Well now edge is the same as Chrome. So like edge was you know, went to version 12 or whatever. But then they jumped to Chrome’s WebKit versioning. So they’re both version at their, their it’s funny, there’s a point it seems for a lot of especially modern software products when they they realize that like the
the novelty of like, you know 20 25 years ago, you know, it was a big deal when a program but released a new version because they came out so rarely. But nowadays, like, you know, you’ll have major version releases every few months. And if you’re just using semver, then you’re gonna have frequently
images, and you get them automatically in most cases. Yeah. Which is great. You know, part of the amazing things about that is that’s one reason why CSS Grid was so successful as a new CSS feature that rolled out, because now we didn’t have to wait on people update browsers, browsers just update and they were able to roll that spec in. And yeah, materialized in a much more streamlined version. that’s neither here nor there. But there’s a couple articles I’ll link one from alligator.io. And I’ll also link to the the web storage spec that just has a lot of the technical stuff involved in it, but if you want to read that tech Some stuff, it’ll be there. One of the big advantages that the storage API gives you I said cookies have a limit of basically, four kilobytes of data. Right? Granted, that’s a fair amount of data, you know, from just like storing little strings. But local storage can. A it does vary by browser for what it’s worth. Right? every browser is a little different. So you kinda have to be aware of that. Usually, it’s 10 megabytes.

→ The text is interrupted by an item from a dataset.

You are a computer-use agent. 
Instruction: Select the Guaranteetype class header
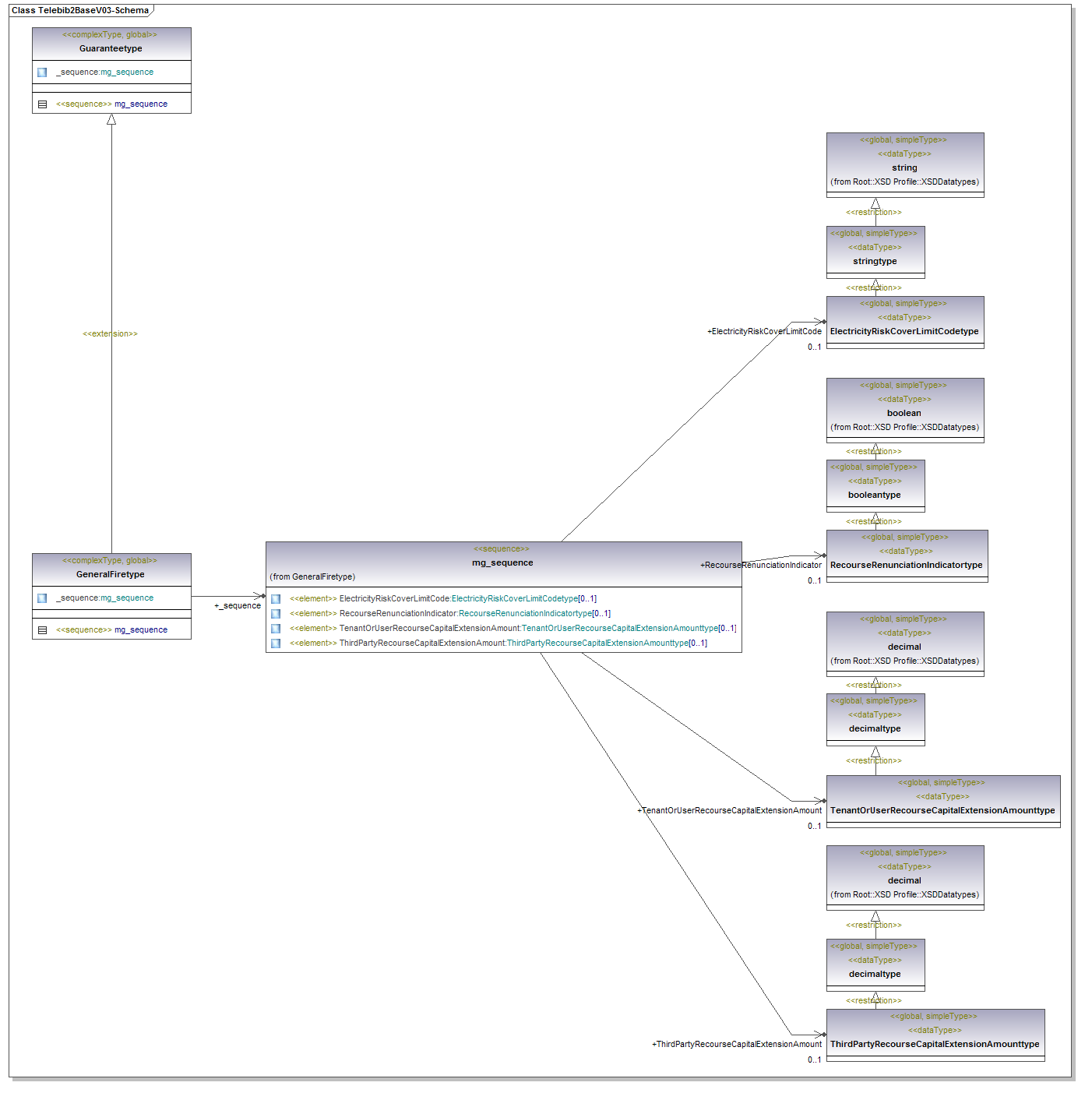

I have I just looked on Firefox, and it says, For between cookies and local storage, I’m using 497 megabytes of data. So
like, in total across everything, yeah. Across all sites.

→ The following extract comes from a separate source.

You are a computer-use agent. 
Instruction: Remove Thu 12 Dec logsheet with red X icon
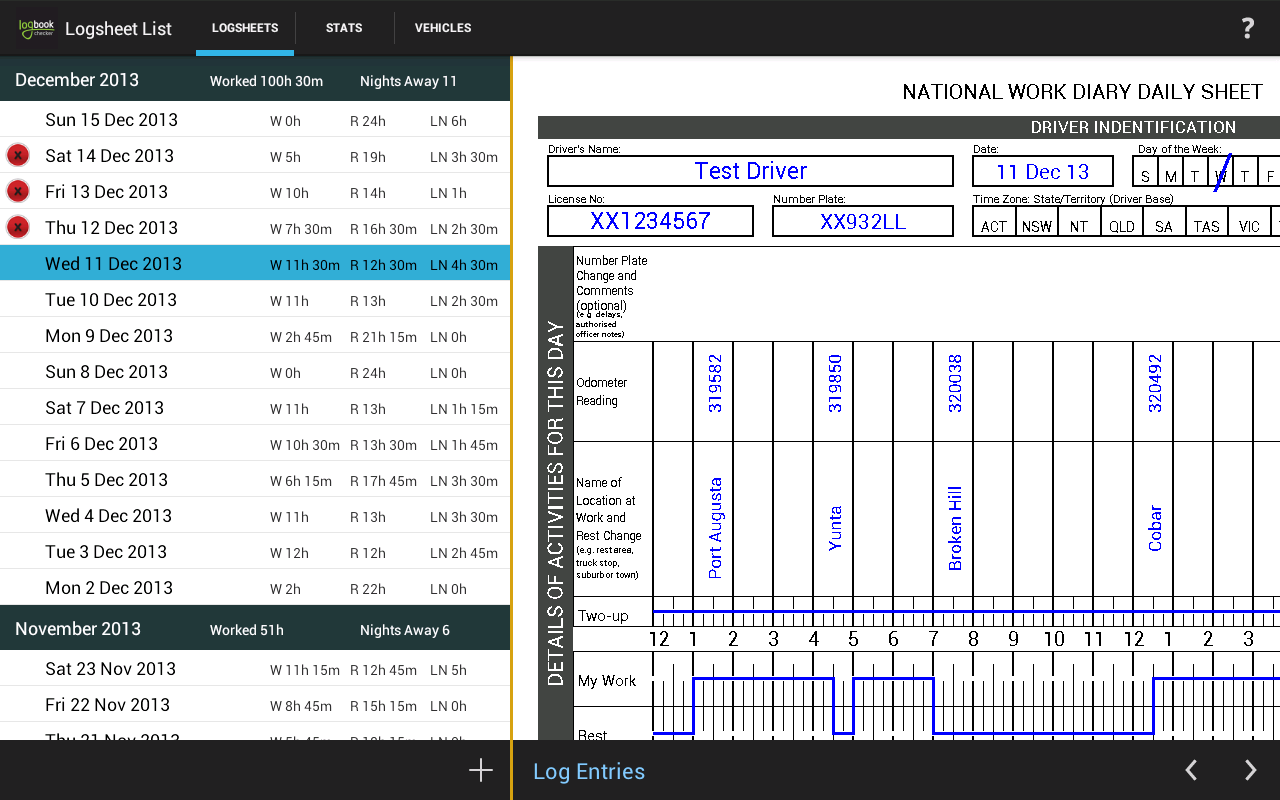click(17, 227)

Yeah. So I didn’t look at how that data is being used or what’s in it, but I sites are clearly making good use of
it. Fun fact, and this is gonna be one of those things that I’m gonna bet most people don’t know. The storage API through the browser has a cap on how much data it can use in total, like across all of your browsing habits. It’s 50% of your hard drive. What what? So if you’ve got a one terabyte hard drive, web storage is technically allowed through the browser to occupy up to 500 gigs of that.
Does it do it by looking at your disk geometry? Or?
Well, I mean, the, the browser knows how big your hard drive is, because it’s a system level application. So so it knows how much drive space there is. And so it just says, so my limit is 50% of that. Now, there are other factors that play into that because there are limits per origin. So that goes back to this idea that my site is an origin and the subdomains there,
okay, so is it based on the size of the drive your system is on or off? The size of the drive where the application is launched from
probably from where the application is launched from.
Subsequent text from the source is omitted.